Code for training and evaluating global-scale active learning based species range estimation models. This code enables the recreation of the results from our NeurIPS 2023 paper Active Learning-Based Species Range Estimation.
We propose a new active learning approach for efficiently estimating the geographic range of a species from a limited number of on the ground observations. We model the range of an unmapped species of interest as the weighted combination of estimated ranges obtained from a set of different species. We show that it is possible to generate this candidate set of ranges by using models that have been trained on large weakly supervised community collected observation data. From this, we develop a new active querying approach that sequentially selects geographic locations to visit that best reduce our uncertainty over an unmapped species’ range. We conduct a detailed evaluation of our approach and compare it to existing active learning methods using an evaluation dataset containing expert-derived ranges for one thousand species. Our results demonstrate that our method outperforms alternative active learning methods and approaches the performance of end-to-end trained models, even when only using a fraction of the data. This highlights the utility of active learning via transfer learned spatial representations for species range estimation. It also emphasizes the value of leveraging emerging large-scale crowdsourced datasets, not only for modeling a species’ range, but also for actively discovering them.
-
We recommend using an isolated Python environment to avoid dependency issues.

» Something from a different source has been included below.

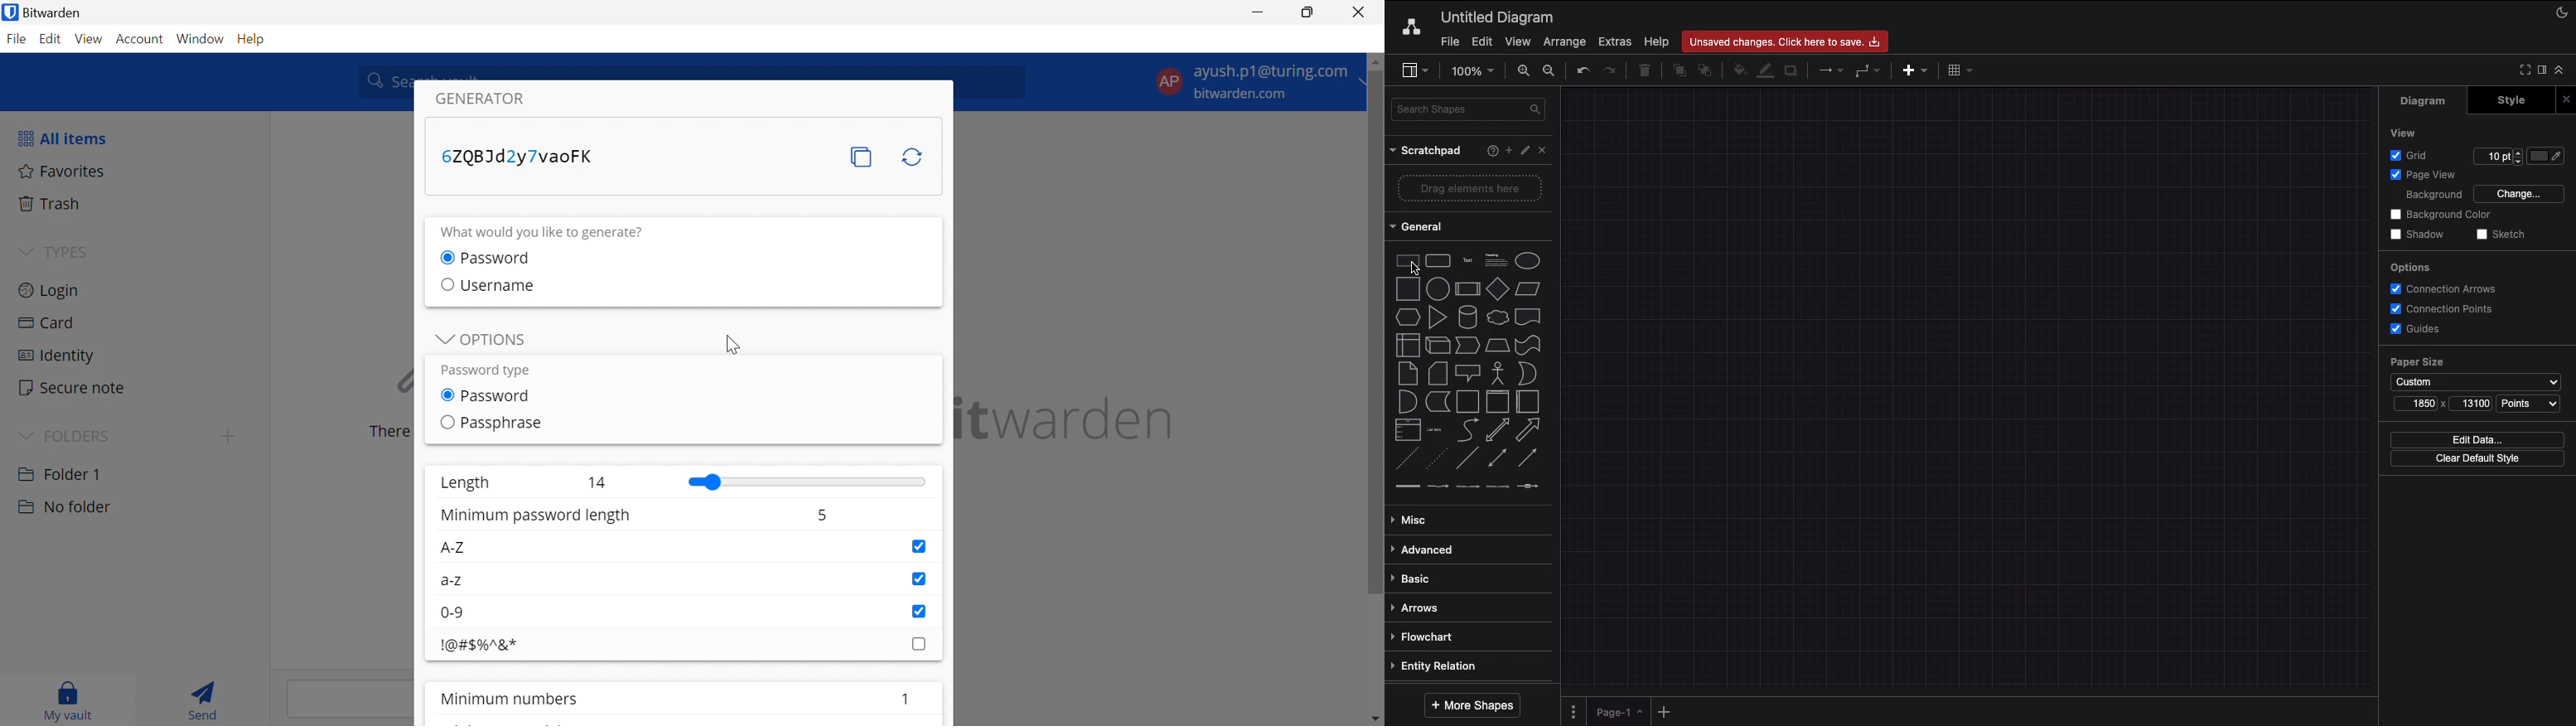  I want to click on Basic, so click(1421, 580).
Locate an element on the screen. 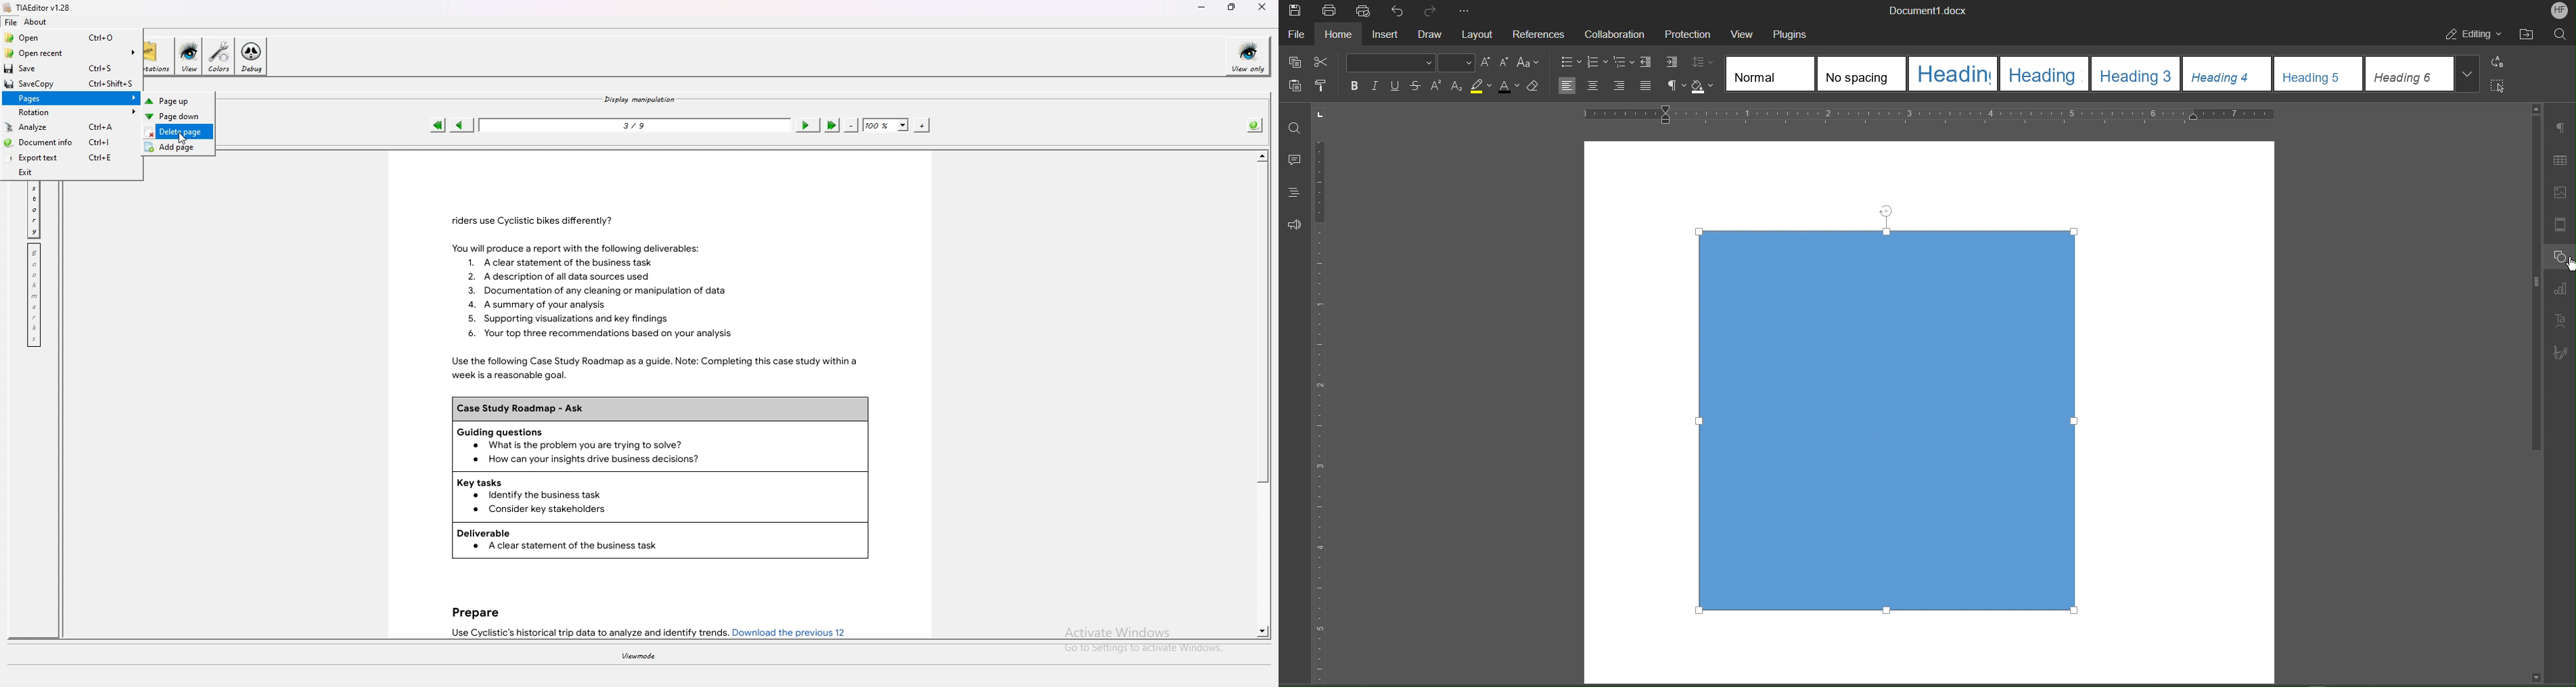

Install the Anaconda Python 3.9 distribution for your operating system from here.
-
Create a new environment and activate it:
conda create -y --name active_learning python==3.9
conda activate active_learning
- After activating the environment, install the required packages:
pip3 install -r requirements.txt
or
conda install -r requirements_conda.txt
Instructions for downloading the data can be found in data/README.md
.
Backbone models used in the paper are 'SINR' implicit neural representations with all species in either of the evaluation datasets filtered out of the training data.

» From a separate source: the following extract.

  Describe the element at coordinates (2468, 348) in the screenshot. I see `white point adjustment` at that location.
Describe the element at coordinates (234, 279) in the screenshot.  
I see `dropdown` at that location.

Instructions for downloading pretrained models can be found in data/README.md
.
Code for training SINR models from scratch can be found here.
To perform and evaluate an active sampling process, run the following command from within the active_sampling
directory:
python run.py
Common parameters such as sampling_method
and update_method
can be set from the command line when calling run.py
, or by changing the defaults within the run.py
file.
All other parameters such as local directory paths may be set in config.json
.
By default, experiment results will be saved to the results
directory.
The generate_figures
directory contains python files to analyse the experiment results and generate the main figures from the paper from them (per timestep MAP plots, per species AP histograms, and visualised range maps with sampled locations).
This project was funded by the Climate Change AI Innovation Grants program, hosted by Climate Change AI with the support of the Quadrature Climate Foundation, Schmidt Futures, and the Canada Hub of Future Earth. Funding was also provided by the Cornell–Edinburgh Global Strategic Collaboration Awards.
If you find our work useful in your research please consider citing our paper.
@inproceedings{active_SDM_2023,
title = {{Active Learning-Based Species Range Estimation}},
author = {Lange, Christian and Cole, Elijah and Van Horn, Grant and Mac Aodha, Oisin},
booktitle = {NeurIPS},
year = {2023}
}
Extreme care should be taken before making any decisions based on the outputs of models presented here. Our goal in this work is to demonstrate the promise of active learning approaches for species range estimation, not to provide definitive range maps. Our backbone models are trained on biased data and have not been calibrated or validated beyond the experiments illustrated in the paper.